The stories in this issue have a linear, coherent structure and are very straightforward. There is no formal experimentation. They’re immediate and pull you in quickly. Nearly all contributors to this issue have previous publications and awards to their name. Many are working towards or have graduated from MFA programs.
It is very difficult to tell a story under 300 words, let alone one that resonates with readers. The beginning of this issue succeeds effortlessly on that front with the story “Of Felling” by Stephanie Devine, selected by Amber Sparks as winner of the 2015 NANO Prize. Following a family who has a tree removed by the city, it seamlessly juxtaposes the struggle of having a home uprooted with the struggle of miscarriage. This theme culminates perfectly with the image of the tree’s felling: “We weren’t ready,” the narrator says. “For the rope to be lifted away, for it to look so much like a tree when it was dead and hovering in front of us. Like life, suspended.” She feels immobile in her inability to move forward while simultaneously lamenting how change so often includes the sharp pangs of loss.
Throughout the pages of this issue, you will find flashes of both intimacy and whimsy. There is a coming of age story in “Wanting so closely” by Sossity Chiricuzio, in which a teenage girl recognizes her sexual desire for another teenage girl who refuses to recognize it: “I know what I want, and that she doesn’t want to know.” There’s “Real Money” by Chris Emslie, which tells the tale of a drunken fan of a drag queen who insists on being called Frank. Frank is ready to leave for Atlanta, “to make real money.” In these brief spaces, there is a yielding to transience and the ephemeral nature of things. In the funny “Overpopulation” series of flashes by John Michael, there is a literal war between humans and all other animals on the planet. The humans are forced to move wherever the animals tell them to go.
Unfortunately, there is a bit too much whimsy in this issue for me, the kind of whimsy that borders on the precious: there’s a son who is haunted by his mother’s ghostly Facebook notifications, there’s a man who walks around with his headstone, there’s a narrator who believes the hashtag #WCW stands for William Carlos Williams instead of Woman Crush Wednesday, and a woman who tries her hardest to substitute the penises in her fantasies with vegetables. After a while, it all seems to become one voice. You begin to expect stories starting off with sentences like, “They came dressed as Batman, and you were a giant corndog.”

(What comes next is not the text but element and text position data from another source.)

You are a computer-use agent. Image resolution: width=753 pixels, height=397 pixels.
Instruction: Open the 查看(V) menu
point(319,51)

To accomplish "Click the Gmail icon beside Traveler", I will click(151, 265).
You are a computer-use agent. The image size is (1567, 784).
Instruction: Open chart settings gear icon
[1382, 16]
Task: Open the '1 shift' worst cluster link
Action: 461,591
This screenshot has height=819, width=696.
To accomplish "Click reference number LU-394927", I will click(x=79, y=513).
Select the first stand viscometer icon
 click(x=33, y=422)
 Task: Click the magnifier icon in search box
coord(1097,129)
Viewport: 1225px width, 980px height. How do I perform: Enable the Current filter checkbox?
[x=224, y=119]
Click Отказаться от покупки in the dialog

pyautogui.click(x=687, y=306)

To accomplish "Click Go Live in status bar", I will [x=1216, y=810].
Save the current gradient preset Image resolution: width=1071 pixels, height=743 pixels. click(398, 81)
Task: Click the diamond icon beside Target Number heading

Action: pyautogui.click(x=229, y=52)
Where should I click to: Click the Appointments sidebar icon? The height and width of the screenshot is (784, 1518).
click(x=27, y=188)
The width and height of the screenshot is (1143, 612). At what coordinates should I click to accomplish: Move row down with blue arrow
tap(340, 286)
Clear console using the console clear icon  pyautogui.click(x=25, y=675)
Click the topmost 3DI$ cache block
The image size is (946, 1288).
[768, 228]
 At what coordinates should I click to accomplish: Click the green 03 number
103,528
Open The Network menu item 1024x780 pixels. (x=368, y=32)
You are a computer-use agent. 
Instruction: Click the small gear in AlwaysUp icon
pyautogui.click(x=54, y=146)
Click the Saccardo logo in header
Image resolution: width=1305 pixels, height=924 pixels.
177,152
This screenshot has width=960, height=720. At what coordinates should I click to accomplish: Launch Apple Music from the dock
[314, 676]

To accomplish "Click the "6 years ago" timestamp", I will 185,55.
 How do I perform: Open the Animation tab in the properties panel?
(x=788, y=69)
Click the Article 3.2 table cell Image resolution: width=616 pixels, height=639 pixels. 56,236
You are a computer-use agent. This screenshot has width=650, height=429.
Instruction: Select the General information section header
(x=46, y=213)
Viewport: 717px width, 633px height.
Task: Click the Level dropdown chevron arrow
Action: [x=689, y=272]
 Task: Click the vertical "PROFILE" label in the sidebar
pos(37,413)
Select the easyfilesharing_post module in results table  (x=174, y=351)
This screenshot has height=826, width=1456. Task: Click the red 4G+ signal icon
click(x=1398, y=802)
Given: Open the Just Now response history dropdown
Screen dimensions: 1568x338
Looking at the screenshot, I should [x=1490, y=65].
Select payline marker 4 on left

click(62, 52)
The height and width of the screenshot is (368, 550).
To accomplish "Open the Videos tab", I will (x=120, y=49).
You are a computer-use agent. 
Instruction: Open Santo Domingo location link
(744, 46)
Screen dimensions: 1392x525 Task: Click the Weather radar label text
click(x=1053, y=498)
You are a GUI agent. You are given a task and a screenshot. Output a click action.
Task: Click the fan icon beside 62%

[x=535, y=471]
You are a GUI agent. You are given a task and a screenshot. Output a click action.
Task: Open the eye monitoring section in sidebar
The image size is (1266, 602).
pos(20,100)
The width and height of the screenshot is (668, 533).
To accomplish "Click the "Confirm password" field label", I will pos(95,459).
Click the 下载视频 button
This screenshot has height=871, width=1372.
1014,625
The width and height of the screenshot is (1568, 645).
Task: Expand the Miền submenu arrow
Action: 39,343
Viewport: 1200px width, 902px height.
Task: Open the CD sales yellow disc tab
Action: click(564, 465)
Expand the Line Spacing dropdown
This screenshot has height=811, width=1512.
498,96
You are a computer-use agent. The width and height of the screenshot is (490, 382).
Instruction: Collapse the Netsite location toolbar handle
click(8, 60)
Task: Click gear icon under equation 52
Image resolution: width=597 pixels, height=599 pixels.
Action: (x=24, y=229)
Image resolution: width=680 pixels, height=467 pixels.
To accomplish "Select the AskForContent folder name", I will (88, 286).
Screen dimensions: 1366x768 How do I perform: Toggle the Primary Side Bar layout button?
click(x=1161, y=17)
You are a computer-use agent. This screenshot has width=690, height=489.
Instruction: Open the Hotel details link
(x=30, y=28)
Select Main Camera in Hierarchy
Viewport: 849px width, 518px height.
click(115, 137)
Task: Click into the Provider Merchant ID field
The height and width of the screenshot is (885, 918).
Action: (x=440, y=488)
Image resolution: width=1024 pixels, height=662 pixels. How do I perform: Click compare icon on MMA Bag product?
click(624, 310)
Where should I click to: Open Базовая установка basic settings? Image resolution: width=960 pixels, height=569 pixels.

The issue concludes with an essay by Ryka Aoki that compares the short form to discovery in archaeology, having to dig for the fragments that might mean something and putting together a bigger story from just a few pieces of bone. She makes a point of how it makes sense that queer narratives often include the short form, fragments, and found pieces. Unfortunately all of these exciting forms she talks about only helped punctuate my sense of disappointment with the writing that precedes it.
I expected a wider range. I was especially surprised since this is a queer-themed issue. In terms of voice, I really wanted to see the rainbow. It’s nice to have occasional whimsy to break up a collection, to lighten the mood and play around with expectations, but I finished this issue wanting to see more of the intimacy that it began with. More darkness and more vulnerability. Unlike the story that introduces this issue, this whimsy too often precedes what can be so powerful about the short form: what must be read between the lines and what is unsaid. As Aoki reminds us, a big story from small pieces. I left the issue wanting more of that.